Studio album by James Taylor
- Released: May 1, 1979
- Recorded: January 4 – March 25, 1979
- Studio: Sound Factory (Hollywood)
- Genre: Rock
- Length: 42:52
- Label: Columbia/Legacy
- Producer: Peter Asher

James Taylor chronology
| JT (1977) | Flag (1979) | Dad Loves His Work (1981) |

Singles from Flag
- "Up on the Roof" Released: May 1979;

= Flag (James Taylor album) =

Flag is the ninth studio album by American singer-songwriter James Taylor released on May 1, 1979. The album included songs ("Millworker", "Brother Trucker") from Taylor's music score to Stephen Schwartz's Broadway musical, Working, based on the book by Studs Terkel.
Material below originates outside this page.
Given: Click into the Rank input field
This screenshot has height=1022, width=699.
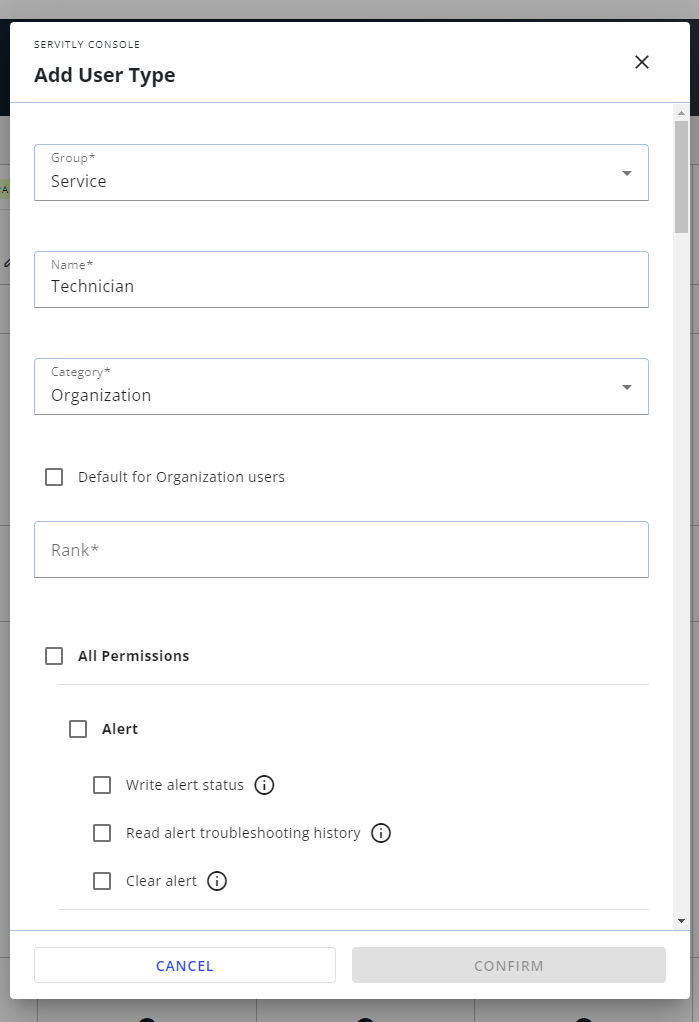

The album was not well received, but it did provide a hit in Taylor's cover version of the Gerry Goffin–Carole King composition "Up on the Roof".

"Rainy Day Man", which first appeared on Taylor's self-titled debut album, was re-recorded.

The signal flag that makes up the cover of the album is a modified form of "O (Oscar)", standing for man overboard.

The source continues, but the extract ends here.